# [Supplied records]

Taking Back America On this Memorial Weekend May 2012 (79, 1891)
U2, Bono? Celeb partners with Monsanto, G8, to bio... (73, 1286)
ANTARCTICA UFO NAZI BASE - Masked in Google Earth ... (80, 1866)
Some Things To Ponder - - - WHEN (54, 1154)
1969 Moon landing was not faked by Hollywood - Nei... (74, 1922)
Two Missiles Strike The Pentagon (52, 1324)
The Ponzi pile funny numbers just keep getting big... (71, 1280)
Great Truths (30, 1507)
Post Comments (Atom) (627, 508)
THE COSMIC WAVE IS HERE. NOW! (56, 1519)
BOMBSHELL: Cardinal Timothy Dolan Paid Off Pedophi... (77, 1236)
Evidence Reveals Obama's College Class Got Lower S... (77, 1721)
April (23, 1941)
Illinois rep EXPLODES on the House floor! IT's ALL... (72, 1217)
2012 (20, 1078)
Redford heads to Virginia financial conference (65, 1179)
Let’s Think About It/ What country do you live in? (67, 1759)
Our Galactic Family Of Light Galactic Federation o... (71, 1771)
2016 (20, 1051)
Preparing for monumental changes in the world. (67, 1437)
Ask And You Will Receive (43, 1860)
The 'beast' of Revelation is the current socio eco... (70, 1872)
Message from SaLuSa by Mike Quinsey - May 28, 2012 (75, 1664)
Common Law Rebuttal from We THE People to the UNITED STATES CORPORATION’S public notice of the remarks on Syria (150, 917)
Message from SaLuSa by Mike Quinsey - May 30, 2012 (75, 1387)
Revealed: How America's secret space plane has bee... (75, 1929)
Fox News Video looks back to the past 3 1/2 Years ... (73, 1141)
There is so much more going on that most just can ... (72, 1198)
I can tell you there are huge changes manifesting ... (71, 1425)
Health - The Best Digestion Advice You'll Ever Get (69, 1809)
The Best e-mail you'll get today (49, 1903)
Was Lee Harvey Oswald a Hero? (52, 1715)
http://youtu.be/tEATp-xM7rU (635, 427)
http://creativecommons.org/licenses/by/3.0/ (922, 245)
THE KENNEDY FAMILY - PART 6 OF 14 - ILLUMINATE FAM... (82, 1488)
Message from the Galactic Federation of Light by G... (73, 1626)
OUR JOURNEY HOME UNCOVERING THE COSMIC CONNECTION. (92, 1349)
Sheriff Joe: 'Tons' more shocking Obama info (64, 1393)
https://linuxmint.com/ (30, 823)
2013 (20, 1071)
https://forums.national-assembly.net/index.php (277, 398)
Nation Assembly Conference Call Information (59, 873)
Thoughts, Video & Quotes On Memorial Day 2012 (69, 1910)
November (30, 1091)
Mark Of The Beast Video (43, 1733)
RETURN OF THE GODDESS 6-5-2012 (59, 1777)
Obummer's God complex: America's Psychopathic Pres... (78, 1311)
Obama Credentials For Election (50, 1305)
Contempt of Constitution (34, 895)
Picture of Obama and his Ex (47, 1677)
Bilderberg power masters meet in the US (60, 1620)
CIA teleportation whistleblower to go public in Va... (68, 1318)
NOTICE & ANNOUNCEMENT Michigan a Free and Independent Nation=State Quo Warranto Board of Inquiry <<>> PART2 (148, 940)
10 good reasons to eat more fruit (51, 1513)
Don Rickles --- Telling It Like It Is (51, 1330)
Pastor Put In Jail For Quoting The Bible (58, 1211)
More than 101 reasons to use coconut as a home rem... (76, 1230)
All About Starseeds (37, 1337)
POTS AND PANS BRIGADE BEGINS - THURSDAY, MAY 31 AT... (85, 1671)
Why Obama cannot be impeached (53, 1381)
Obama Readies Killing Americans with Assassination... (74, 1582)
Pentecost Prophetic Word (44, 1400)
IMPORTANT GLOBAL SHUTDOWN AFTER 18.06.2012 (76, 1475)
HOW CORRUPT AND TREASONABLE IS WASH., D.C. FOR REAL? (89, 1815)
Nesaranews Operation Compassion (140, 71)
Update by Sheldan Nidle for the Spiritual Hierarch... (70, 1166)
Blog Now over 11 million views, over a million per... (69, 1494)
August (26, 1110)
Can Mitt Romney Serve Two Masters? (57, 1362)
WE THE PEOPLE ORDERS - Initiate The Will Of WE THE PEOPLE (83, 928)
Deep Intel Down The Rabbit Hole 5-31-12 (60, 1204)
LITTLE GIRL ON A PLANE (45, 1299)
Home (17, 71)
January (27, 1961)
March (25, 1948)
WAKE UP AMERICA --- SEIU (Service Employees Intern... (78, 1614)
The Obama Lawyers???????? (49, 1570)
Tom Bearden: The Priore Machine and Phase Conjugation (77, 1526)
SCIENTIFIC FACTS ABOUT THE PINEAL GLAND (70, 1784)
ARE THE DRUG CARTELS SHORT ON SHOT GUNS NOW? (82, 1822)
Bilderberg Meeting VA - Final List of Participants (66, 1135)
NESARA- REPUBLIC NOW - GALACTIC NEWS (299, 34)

# [Your goal]
The data must be printed verbatim, line by line.

# [Solution]
Taking Back America On this Memorial Weekend May 2012 (79, 1891)
U2, Bono? Celeb partners with Monsanto, G8, to bio... (73, 1286)
ANTARCTICA UFO NAZI BASE - Masked in Google Earth ... (80, 1866)
Some Things To Ponder - - - WHEN (54, 1154)
1969 Moon landing was not faked by Hollywood - Nei... (74, 1922)
Two Missiles Strike The Pentagon (52, 1324)
The Ponzi pile funny numbers just keep getting big... (71, 1280)
Great Truths (30, 1507)
Post Comments (Atom) (627, 508)
THE COSMIC WAVE IS HERE. NOW! (56, 1519)
BOMBSHELL: Cardinal Timothy Dolan Paid Off Pedophi... (77, 1236)
Evidence Reveals Obama's College Class Got Lower S... (77, 1721)
April (23, 1941)
Illinois rep EXPLODES on the House floor! IT's ALL... (72, 1217)
2012 (20, 1078)
Redford heads to Virginia financial conference (65, 1179)
Let’s Think About It/ What country do you live in? (67, 1759)
Our Galactic Family Of Light Galactic Federation o... (71, 1771)
2016 (20, 1051)
Preparing for monumental changes in the world. (67, 1437)
Ask And You Will Receive (43, 1860)
The 'beast' of Revelation is the current socio eco... (70, 1872)
Message from SaLuSa by Mike Quinsey - May 28, 2012 (75, 1664)
Common Law Rebuttal from We THE People to the UNITED STATES CORPORATION’S public notice of the remarks on Syria (150, 917)
Message from SaLuSa by Mike Quinsey - May 30, 2012 (75, 1387)
Revealed: How America's secret space plane has bee... (75, 1929)
Fox News Video looks back to the past 3 1/2 Years ... (73, 1141)
There is so much more going on that most just can ... (72, 1198)
I can tell you there are huge changes manifesting ... (71, 1425)
Health - The Best Digestion Advice You'll Ever Get (69, 1809)
The Best e-mail you'll get today (49, 1903)
Was Lee Harvey Oswald a Hero? (52, 1715)
http://youtu.be/tEATp-xM7rU (635, 427)
http://creativecommons.org/licenses/by/3.0/ (922, 245)
THE KENNEDY FAMILY - PART 6 OF 14 - ILLUMINATE FAM... (82, 1488)
Message from the Galactic Federation of Light by G... (73, 1626)
OUR JOURNEY HOME UNCOVERING THE COSMIC CONNECTION. (92, 1349)
Sheriff Joe: 'Tons' more shocking Obama info (64, 1393)
https://linuxmint.com/ (30, 823)
2013 (20, 1071)
https://forums.national-assembly.net/index.php (277, 398)
Nation Assembly Conference Call Information (59, 873)
Thoughts, Video & Quotes On Memorial Day 2012 (69, 1910)
November (30, 1091)
Mark Of The Beast Video (43, 1733)
RETURN OF THE GODDESS 6-5-2012 (59, 1777)
Obummer's God complex: America's Psychopathic Pres... (78, 1311)
Obama Credentials For Election (50, 1305)
Contempt of Constitution (34, 895)
Picture of Obama and his Ex (47, 1677)
Bilderberg power masters meet in the US (60, 1620)
CIA teleportation whistleblower to go public in Va... (68, 1318)
NOTICE & ANNOUNCEMENT Michigan a Free and Independent Nation=State Quo Warranto Board of Inquiry <<>> PART2 (148, 940)
10 good reasons to eat more fruit (51, 1513)
Don Rickles --- Telling It Like It Is (51, 1330)
Pastor Put In Jail For Quoting The Bible (58, 1211)
More than 101 reasons to use coconut as a home rem... (76, 1230)
All About Starseeds (37, 1337)
POTS AND PANS BRIGADE BEGINS - THURSDAY, MAY 31 AT... (85, 1671)
Why Obama cannot be impeached (53, 1381)
Obama Readies Killing Americans with Assassination... (74, 1582)
Pentecost Prophetic Word (44, 1400)
IMPORTANT GLOBAL SHUTDOWN AFTER 18.06.2012 (76, 1475)
HOW CORRUPT AND TREASONABLE IS WASH., D.C. FOR REAL? (89, 1815)
Nesaranews Operation Compassion (140, 71)
Update by Sheldan Nidle for the Spiritual Hierarch... (70, 1166)
Blog Now over 11 million views, over a million per... (69, 1494)
August (26, 1110)
Can Mitt Romney Serve Two Masters? (57, 1362)
WE THE PEOPLE ORDERS - Initiate The Will Of WE THE PEOPLE (83, 928)
Deep Intel Down The Rabbit Hole 5-31-12 (60, 1204)
LITTLE GIRL ON A PLANE (45, 1299)
Home (17, 71)
January (27, 1961)
March (25, 1948)
WAKE UP AMERICA --- SEIU (Service Employees Intern... (78, 1614)
The Obama Lawyers???????? (49, 1570)
Tom Bearden: The Priore Machine and Phase Conjugation (77, 1526)
SCIENTIFIC FACTS ABOUT THE PINEAL GLAND (70, 1784)
ARE THE DRUG CARTELS SHORT ON SHOT GUNS NOW? (82, 1822)
Bilderberg Meeting VA - Final List of Participants (66, 1135)
NESARA- REPUBLIC NOW - GALACTIC NEWS (299, 34)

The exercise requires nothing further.